Thread: tracking context switches with perf record

tracking context switches with perf record

From
Robert Haas
Date:
I've been playing around with "perf record" on the IBM POWER7 machine,
and it's pretty cool.  One of the things I don't like is that some of
the tools don't produce very nice text reports that you can cut and
paste into an email - it's kind of a text-based GUI where you can zoom
around and look at things.  Still, it's nice.

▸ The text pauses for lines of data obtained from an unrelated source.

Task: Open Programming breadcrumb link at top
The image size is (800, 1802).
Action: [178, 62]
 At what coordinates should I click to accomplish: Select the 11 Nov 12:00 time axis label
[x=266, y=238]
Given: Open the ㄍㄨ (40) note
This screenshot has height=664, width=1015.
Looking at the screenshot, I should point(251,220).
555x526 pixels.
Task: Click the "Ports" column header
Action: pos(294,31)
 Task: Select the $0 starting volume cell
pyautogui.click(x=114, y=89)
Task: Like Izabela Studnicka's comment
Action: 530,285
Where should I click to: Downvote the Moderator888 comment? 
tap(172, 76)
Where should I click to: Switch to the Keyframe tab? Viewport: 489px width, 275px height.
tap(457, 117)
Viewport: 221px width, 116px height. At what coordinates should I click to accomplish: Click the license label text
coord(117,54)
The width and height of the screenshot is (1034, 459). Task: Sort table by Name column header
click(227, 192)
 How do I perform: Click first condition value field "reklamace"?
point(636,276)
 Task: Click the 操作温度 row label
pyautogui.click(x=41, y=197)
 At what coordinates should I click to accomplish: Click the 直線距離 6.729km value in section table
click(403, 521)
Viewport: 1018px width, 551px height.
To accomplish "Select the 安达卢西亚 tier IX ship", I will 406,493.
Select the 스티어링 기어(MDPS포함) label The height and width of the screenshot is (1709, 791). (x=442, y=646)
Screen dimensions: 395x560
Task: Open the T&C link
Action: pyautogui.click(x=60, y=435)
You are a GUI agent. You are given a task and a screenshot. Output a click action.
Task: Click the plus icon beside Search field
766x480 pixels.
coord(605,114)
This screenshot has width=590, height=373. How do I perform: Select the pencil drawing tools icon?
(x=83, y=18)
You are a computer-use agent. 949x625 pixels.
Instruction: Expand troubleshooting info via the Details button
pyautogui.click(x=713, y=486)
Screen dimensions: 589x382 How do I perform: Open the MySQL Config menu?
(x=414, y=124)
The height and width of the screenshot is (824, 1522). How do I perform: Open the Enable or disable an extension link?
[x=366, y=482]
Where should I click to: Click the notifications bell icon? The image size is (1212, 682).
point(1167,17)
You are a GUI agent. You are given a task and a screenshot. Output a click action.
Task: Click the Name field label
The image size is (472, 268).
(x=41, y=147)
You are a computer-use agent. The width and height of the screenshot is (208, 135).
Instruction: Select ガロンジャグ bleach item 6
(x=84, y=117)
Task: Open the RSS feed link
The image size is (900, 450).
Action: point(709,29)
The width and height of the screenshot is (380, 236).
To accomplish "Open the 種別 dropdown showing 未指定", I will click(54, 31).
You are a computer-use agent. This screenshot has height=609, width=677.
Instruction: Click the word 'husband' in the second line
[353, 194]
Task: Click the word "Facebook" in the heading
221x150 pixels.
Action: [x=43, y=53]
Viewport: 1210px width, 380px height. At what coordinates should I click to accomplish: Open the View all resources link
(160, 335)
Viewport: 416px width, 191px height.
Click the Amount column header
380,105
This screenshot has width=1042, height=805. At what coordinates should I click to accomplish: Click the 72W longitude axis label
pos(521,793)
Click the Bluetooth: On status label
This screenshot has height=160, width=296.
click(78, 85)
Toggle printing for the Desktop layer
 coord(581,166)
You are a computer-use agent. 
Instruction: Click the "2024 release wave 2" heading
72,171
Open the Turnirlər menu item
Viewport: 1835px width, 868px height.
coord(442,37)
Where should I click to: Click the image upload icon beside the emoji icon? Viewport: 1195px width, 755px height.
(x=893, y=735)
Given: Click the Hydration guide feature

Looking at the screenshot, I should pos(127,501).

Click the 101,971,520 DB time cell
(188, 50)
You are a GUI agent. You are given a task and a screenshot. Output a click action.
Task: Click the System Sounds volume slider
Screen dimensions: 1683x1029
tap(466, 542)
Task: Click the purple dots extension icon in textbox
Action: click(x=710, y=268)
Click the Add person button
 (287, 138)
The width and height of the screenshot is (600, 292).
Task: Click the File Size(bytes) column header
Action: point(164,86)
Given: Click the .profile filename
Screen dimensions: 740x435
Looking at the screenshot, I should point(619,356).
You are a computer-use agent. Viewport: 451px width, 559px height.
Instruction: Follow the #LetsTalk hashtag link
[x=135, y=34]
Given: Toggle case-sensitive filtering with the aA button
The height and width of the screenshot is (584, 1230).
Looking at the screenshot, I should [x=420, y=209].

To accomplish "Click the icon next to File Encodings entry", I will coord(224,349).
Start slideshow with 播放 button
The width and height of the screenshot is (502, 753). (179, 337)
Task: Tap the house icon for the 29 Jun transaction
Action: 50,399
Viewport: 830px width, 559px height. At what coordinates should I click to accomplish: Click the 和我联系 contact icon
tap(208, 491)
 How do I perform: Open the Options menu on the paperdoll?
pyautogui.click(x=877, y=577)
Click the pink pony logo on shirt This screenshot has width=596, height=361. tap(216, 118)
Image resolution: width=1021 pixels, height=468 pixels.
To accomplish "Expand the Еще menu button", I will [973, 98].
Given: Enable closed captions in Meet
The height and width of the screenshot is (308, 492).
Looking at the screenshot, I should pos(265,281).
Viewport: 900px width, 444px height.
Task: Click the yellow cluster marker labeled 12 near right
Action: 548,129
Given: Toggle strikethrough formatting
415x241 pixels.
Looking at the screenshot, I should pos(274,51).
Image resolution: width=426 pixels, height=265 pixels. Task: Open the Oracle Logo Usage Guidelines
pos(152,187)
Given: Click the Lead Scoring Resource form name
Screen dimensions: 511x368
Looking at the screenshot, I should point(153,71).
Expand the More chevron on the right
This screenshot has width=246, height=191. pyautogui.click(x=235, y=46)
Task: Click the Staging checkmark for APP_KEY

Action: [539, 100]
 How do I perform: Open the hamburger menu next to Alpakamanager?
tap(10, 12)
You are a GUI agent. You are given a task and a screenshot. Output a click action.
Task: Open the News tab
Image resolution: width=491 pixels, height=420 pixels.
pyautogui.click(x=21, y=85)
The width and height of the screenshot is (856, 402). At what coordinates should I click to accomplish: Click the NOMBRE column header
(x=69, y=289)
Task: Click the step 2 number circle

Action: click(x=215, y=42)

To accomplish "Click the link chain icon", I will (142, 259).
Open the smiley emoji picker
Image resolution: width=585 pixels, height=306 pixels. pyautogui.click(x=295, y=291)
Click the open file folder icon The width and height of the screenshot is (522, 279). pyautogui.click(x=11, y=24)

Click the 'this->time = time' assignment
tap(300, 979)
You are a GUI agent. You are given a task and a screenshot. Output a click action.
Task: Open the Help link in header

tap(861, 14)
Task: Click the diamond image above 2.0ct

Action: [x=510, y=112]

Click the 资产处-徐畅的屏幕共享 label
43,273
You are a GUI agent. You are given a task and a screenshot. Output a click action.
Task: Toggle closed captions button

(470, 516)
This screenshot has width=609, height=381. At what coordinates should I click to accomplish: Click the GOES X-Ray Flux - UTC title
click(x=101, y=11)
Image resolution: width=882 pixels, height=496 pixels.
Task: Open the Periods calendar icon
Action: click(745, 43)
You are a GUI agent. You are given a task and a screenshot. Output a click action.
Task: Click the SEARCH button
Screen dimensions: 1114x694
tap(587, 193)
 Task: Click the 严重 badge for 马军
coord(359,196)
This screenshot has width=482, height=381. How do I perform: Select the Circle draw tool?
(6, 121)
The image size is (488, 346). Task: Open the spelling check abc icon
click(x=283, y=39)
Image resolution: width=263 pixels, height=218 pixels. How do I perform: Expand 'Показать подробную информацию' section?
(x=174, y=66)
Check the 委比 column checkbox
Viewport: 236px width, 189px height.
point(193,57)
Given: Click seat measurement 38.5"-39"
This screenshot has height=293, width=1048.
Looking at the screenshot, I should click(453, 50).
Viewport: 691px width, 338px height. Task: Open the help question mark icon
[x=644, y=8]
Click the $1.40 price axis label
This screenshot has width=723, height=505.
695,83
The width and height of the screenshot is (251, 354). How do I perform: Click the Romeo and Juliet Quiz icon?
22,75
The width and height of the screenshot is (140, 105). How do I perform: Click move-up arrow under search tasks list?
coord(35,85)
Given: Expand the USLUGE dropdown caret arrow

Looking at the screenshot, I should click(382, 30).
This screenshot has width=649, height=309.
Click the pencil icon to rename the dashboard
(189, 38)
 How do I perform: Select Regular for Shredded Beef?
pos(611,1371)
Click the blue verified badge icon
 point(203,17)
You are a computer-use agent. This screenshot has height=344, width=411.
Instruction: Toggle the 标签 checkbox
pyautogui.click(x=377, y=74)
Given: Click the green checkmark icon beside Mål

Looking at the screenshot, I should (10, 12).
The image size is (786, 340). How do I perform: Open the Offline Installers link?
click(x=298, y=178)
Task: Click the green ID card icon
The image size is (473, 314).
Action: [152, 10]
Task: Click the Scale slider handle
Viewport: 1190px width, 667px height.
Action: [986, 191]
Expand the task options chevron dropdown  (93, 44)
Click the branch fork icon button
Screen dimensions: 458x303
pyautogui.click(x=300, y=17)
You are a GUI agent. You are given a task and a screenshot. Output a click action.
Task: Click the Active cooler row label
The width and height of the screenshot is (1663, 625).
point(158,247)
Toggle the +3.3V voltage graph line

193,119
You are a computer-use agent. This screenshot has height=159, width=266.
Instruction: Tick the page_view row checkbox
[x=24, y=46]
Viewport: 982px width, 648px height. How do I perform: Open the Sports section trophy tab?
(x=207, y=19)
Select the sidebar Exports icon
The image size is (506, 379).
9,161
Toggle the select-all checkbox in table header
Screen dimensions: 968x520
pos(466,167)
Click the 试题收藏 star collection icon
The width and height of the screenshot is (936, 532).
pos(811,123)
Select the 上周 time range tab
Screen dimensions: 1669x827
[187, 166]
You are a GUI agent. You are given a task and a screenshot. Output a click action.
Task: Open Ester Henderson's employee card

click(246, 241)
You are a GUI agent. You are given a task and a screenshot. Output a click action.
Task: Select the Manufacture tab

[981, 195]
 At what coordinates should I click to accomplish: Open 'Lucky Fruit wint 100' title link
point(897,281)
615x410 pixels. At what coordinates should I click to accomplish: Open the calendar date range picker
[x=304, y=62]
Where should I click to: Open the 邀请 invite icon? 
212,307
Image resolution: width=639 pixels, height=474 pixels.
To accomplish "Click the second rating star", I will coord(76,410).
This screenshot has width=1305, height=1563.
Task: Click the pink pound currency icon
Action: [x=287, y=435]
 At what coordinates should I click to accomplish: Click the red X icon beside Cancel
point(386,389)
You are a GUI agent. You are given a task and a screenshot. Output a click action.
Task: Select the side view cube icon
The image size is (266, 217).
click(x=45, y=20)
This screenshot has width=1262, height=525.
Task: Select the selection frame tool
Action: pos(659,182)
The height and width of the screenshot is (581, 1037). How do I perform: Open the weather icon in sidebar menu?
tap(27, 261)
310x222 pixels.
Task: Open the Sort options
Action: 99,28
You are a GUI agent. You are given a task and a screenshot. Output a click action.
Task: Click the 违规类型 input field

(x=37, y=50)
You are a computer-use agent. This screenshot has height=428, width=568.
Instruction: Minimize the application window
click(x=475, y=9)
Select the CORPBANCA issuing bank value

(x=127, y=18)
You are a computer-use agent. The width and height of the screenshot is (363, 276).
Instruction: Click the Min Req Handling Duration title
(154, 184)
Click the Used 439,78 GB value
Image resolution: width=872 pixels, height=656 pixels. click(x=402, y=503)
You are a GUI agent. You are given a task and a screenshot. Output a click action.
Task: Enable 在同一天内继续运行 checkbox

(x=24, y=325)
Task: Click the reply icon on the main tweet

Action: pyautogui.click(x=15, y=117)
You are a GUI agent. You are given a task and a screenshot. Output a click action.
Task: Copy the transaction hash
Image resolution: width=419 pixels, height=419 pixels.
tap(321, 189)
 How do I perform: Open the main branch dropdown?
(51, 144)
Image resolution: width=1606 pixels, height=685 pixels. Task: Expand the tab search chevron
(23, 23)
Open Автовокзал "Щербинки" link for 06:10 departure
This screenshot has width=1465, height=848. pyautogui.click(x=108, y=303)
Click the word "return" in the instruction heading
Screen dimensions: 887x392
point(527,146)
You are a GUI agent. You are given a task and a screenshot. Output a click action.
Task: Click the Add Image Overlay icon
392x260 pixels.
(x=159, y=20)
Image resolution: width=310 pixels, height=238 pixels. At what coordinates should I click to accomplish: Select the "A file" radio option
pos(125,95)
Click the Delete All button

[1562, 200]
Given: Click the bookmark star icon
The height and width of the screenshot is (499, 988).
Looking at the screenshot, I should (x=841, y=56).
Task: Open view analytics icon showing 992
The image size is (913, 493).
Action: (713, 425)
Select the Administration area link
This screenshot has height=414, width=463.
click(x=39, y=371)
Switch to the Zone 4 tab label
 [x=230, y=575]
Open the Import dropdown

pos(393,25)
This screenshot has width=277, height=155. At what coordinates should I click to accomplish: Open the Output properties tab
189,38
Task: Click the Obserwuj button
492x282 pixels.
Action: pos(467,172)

One of the neat things I've just discovered is that you can use a
call-graph report on context-switches to find out what user code is
resulting in context-switching.  For example, I ran a 32-client
pgbench test at scale factor 300 for half an hour and captured data
for 10 minutes relatively near the beginning.  The partially expanded
call tree for postgres looks like this:
     - 87.79% .schedule_timeout        + 99.99% .unix_stream_recvmsg     - 11.63% .SyS_semtimedop          .SyS_ipc
    syscall_exit          semop        - PGSemaphoreLock           - 98.48% LWLockAcquire              - 53.11%
XLogInsert                + 48.39% heap_update                 + 18.15% heap_insert                 + 16.36%
RecordTransactionCommit                + 15.67% log_heap_clean                 + 0.98% _bt_insertonpg              +
18.71%ProcArrayEndTransaction              - 14.77% SimpleLruReadPage_ReadOnly                   TransactionIdGetStatus
                 TransactionLogFetch                 - TransactionIdDidCommit                    + 53.52%
HeapTupleSatisfiesVacuum                   + 45.00% HeapTupleSatisfiesMVCC                    + 0.82%
HeapTupleHeaderAdvanceLatestRemovedXid             + 6.08% TransactionIdSetPageStatus              + 2.63% LockBuffer
          + 1.92% GetSnapshotData              + 1.51% SimpleLruReadPage           + 1.52% ProcSleep     + 0.50%
do_work

So what you can see here is that all the context switches that
happened in postgres with the result either of a .schedule_timeout or
a .SyS_semtimedop.  87.79% of the context switches came from
.schedule_timeout, and 99.99% of those came from unix_stream_recvmsg.
If you expand that branch of the call tree, you find that all of them
are coming eventually from secure_read; the server is waiting for a
new query from the client.  This is, obviously, overhead we can't
eliminate from this test; waiting for the client is part of the job.
The other 11.63% of the context switches result from PGSemaphoreLock
calling semop.  Of those, 98.48% come from LWLockAcquire and 1.52%
come from ProcSleep.  The ProcSleep calls are all from blocking while
attempting to acquire a heavyweight lock; and nearly all of them are
from conflicting tuple locks.  However, they account for such a small
portion of the overall context switches that they're probably not
worth worrying about.

The more interesting waits, in my view anyway, are the ones that come
from LWLockAcquire, which account for nearly all of the semaphore
sleeps.  As you can see, XLogInsert accounts for over half of those,
and ProcArrayEndTransaction and SimpleLruReadPage_ReadOnly account for
most of the rest.  Just out of curiosity, I expanded a couple of those
another level, and you can see what's going on there, too.  I was
slightly surprised by the number of calls to log_heap_clean, since I
wouldn't have expected vacuuming to generate that much work; it turns
out that 99.9% of those are HOT pruning events happening during query
execution.

-- 
Robert Haas
EnterpriseDB: http://www.enterprisedb.com
The Enterprise PostgreSQL Company


Re: tracking context switches with perf record

From
Greg Stark
Date:
On Fri, Mar 30, 2012 at 5:27 PM, Robert Haas <robertmhaas@gmail.com> wrote:
> If you expand that branch of the call tree, you find that all of them
> are coming eventually from secure_read; the server is waiting for a
> new query from the client.  This is, obviously, overhead we can't
> eliminate from this test; waiting for the client is part of the job.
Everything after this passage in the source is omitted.